View Full Version : Coach's chatter
Emmet Kipengwe
17 Oct 2005, 06:07 PM
I posted this on another board. I'd like to get as much knowledge as I cn, so I'm posting it here, too.
Hi. I've read this board for a couple years as a coach and now I've become a referee. I've liked it so far, mostly as an AR. I had a couple situations Saturday that bothered me and I wondered if I could have handled them better.
1) Rec league, U-13/14 Boys, two whistle system. Yappy coach on my side. Constantly talking, saying "That's a push, handball, etc" whenever the other team did something. Oddly enough, he didn't say anything when his own team did anything. I finally called him away from his sideline and told him to quit. While I was tellng him, one of his teams parents came over and told me the other team was "way too aggressive!" I told him to go to the parking lot and the coach calmed down after that.
This is low-level soccer and I am thinking maybe some of the parents and coaches don't understand that contact occurs in soccer and every time a ball touches a hand, it's not a handball.
Should I have had a talk with the coach the instant he started with talking about fouls? The more I think about it, the more I think that I permitted it by not saying something about it right away. Maybe have a pregame chat with the coaches?
2) Doing an AR in a high level D-1 U-15 Girls game. I had the coaches' side. The team I was closest to had a coach that ran her yap the whole game. Sometimes shouting across the field at the CR, sometimes just explaing to her players how the CR had blown a call. Like I said, I'm new and was uncertain about telling her to stop it. At what point do you say enough? What is the AR's role in keeping the sideline griping down?

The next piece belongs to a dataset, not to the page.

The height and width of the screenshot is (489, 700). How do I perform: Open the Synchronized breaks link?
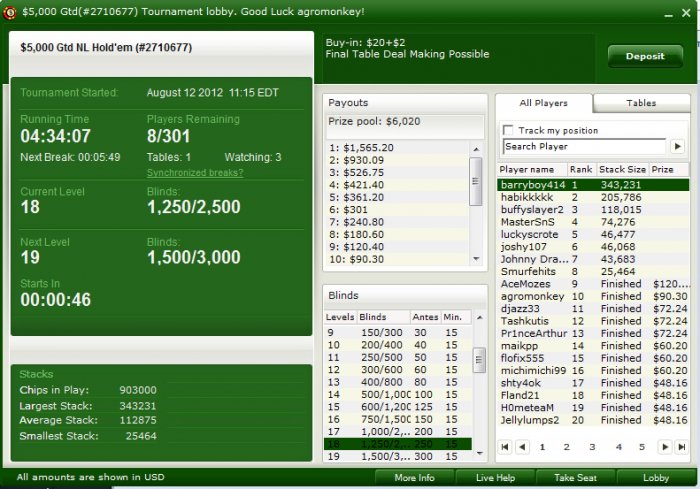click(195, 173)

Thanks in advance for the advice.
Enge
17 Oct 2005, 08:00 PM
I do this as a coach, and it's just instinctive, not intentionally disrespectful. I think there is a line between, "hey, that's a foul" and "you're a f-ing ____." Most refs just ignore the coaches unless they something really disrespectful, rude, or vulgar.

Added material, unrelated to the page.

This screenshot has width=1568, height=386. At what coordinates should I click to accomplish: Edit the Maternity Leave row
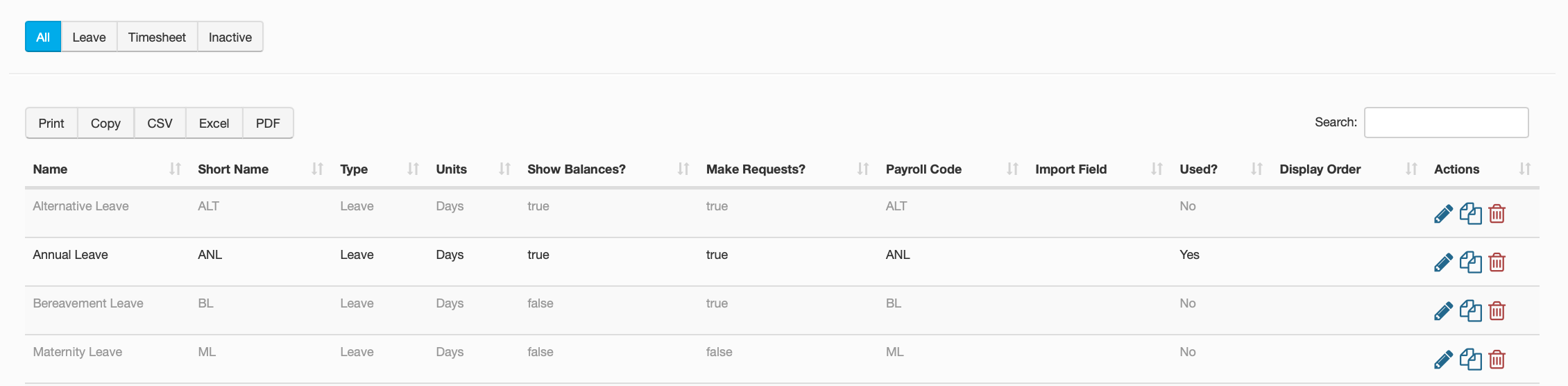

The best line I ever heard was, "if you call out the fouls before I call them every time, it looks like I'm favoring you when I make a call your way."
That shut me up pretty fast! If the chatter bugs you, just say something up front. It's a game, it should be fun for everyone, even the refs. Another good line is, "the players can't play a perfect game, the coaches can't coach a perfect game, and until they can, you can't demand the refs to be perfect." Get the coaches thinking early about what's best for the kids, and most will keep things in hand.
You're asking about youth level, but I have an anecdote to good not to pass along. Last season, I got tickets in the first row at midfield for a Quakes game. I was close enough to the coaches to hear everything they said to the fourth official. Kinnear, the Quakes' coach, basically jabbered to him the whole game. Most of it was, "what about that one," or "come on, we should get that call," etc. The official had a lot of patience, and would say, "well, I think he saw it this way" or "no, here's what the call was." He always supported the ref. In contrast, the visiting coach would come over to protest occasionally, or to get a clarification if he did not understand a call.
It was all very friendly, until one of the visiting defenders ran one of the Quakes into the wall. If you're not familiar with Spartan Stadium, it has about a ten foot, concrete wall, which on the sidelines is about 4 feet from the field of play. Kinnear went nuts, and started screeching about the need to protect the players, that was ridiculous and dangerous, and so on. Doyle, the assistant coach, got Kinnear to come over to the bench, where he sat and sulked for a bit. Doyle then put his hand on the official's shoulder, and talked to him very calmly, saying Kinnear only wants to protect his players, and the refs need to look out for their safety.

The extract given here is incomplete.